Lawmakers ask DNI to reassess UK cyber, intel ties over Apple backdoor mandate

A bipartisan, bicameral pair of lawmakers urged newly confirmed Director of National Intelligence Tulsi Gabbard to reevaluate U.S. cybersecurity and intelligence-sharing relations with the United Kingdom in response to a report revealing that the UK secretly ordered Apple to build a backdoor into encrypted iCloud backups.

The Feb. 7 report from the Washington Post says that the order issued last month demands UK law enforcement and intelligence operatives be granted worldwide, unfettered access to users’ protected cloud data. Apple customers residing in the United States would be cast into that dragnet.

Sen. Ron Wyden, D-Ore., and Rep. Andy Biggs, R-Ariz., asked Gabbard in the Thursday missive if the Trump administration was made aware of the order by stakeholders and whether the White House has understanding of the CLOUD Act, which lets U.S. law enforcement get data stored by American tech companies, even if that data is on servers outside the U.S., by using warrants or subpoenas.

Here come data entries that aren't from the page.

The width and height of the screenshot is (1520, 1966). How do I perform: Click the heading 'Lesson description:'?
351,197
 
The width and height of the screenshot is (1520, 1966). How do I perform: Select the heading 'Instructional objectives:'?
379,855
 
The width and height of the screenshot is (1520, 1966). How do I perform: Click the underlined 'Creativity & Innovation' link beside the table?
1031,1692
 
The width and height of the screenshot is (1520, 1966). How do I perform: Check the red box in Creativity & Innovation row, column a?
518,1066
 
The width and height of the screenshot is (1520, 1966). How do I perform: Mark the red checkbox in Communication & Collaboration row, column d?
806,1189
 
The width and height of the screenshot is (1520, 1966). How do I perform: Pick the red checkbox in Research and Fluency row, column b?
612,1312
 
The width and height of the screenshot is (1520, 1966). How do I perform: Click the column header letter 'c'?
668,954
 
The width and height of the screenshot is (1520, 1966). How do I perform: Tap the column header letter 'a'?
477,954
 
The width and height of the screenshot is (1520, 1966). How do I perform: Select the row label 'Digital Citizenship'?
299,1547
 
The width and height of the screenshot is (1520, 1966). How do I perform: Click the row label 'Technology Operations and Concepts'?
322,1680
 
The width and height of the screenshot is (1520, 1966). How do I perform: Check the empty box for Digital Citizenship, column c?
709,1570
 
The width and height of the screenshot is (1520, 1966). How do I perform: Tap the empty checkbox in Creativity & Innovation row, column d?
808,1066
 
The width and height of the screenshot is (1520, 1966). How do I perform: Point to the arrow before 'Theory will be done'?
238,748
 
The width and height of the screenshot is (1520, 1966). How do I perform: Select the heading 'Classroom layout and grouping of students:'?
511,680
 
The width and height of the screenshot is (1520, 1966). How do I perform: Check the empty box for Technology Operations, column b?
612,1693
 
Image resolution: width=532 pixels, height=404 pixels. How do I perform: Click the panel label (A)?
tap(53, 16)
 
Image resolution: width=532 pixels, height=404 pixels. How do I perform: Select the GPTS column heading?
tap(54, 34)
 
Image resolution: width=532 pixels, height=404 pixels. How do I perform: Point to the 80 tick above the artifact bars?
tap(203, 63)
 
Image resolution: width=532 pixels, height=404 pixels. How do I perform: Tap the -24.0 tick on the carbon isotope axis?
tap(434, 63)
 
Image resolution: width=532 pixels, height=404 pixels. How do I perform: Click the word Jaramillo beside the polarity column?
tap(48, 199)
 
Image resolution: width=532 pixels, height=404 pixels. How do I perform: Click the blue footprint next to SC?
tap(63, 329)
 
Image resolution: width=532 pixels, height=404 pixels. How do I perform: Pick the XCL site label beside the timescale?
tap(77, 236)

“If Apple is forced to build a backdoor in its products, that backdoor will end up in Americans’ phones, tablets, and computers, undermining the security of Americans’ data, as well as of the countless federal, state and local government agencies that entrust sensitive data to Apple products,” they wrote in their letter to Gabbard.

Nextgov/FCW has reached out to but did not receive comment from the Office of the Director of National Intelligence, as well as the British Embassy in Washington, D.C. and the UK Home Office, which manages the nation’s governance over security issues.

Under the UK’s 2016 Investigatory Powers Act — known colloquially as the Snooper’s Charter — Apple received the order to provide cloud data without any judicial review. High-ranking Biden administration officials had been monitoring the dispute since the UK initially hinted at requiring access, a move that Apple opposed, the Post reported.

The consumer electronics giant’s Advanced Data Protection feature, released in 2022, lets users lock their iCloud data, blocking even Apple from accessing it. The capability is available in several countries and throws a wrench into law enforcement efforts to easily obtain that data via standard warrants.

The overseas order escalates the global privacy vs. security debate. The UK has been a longtime U.S. ally, and both nations have benefited greatly from decades of intelligence-sharing agreements that involve counterterrorism operations, cyber threat intelligence, signals intelligence collaboration and law enforcement cooperation on transnational crime and espionage.

Gabbard has historically been a longtime privacy hawk who, in the past, publicly called for the dismantling of a key U.S. surveillance authority that allows intelligence operatives to target foreigners abroad without a warrant for use in foreign intelligence missions. 

The ordinance, Section 702 of the Foreign Intelligence Surveillance Act, is controversial because law enforcement analysts are permitted to collect and query both sides of a conversation, even when one side involves a U.S. person speaking to a foreign target. Privacy advocates argue that the statue, as it currently stands, creates an end-run around the Fourth Amendment, which bars unreasonable searches and seizures.

Gabbard has since reversed her position on 702, deeming it vital to national security. But notably, in her confirmation hearing, she said she supports a warrant requirement for the intelligence community to query data on U.S. persons — a provision largely backed by civil liberties groups.

In her confirmation hearing to be DNI, Gabbard also said backdoors “lead down a dangerous path that can undermine Americans’ Fourth Amendment rights and civil liberties.” And in written responses to the Senate Intelligence Committee, she said mandating encryption bypass mechanisms “undermines user security, privacy and trust and poses significant risks of exploitation by malicious actors.”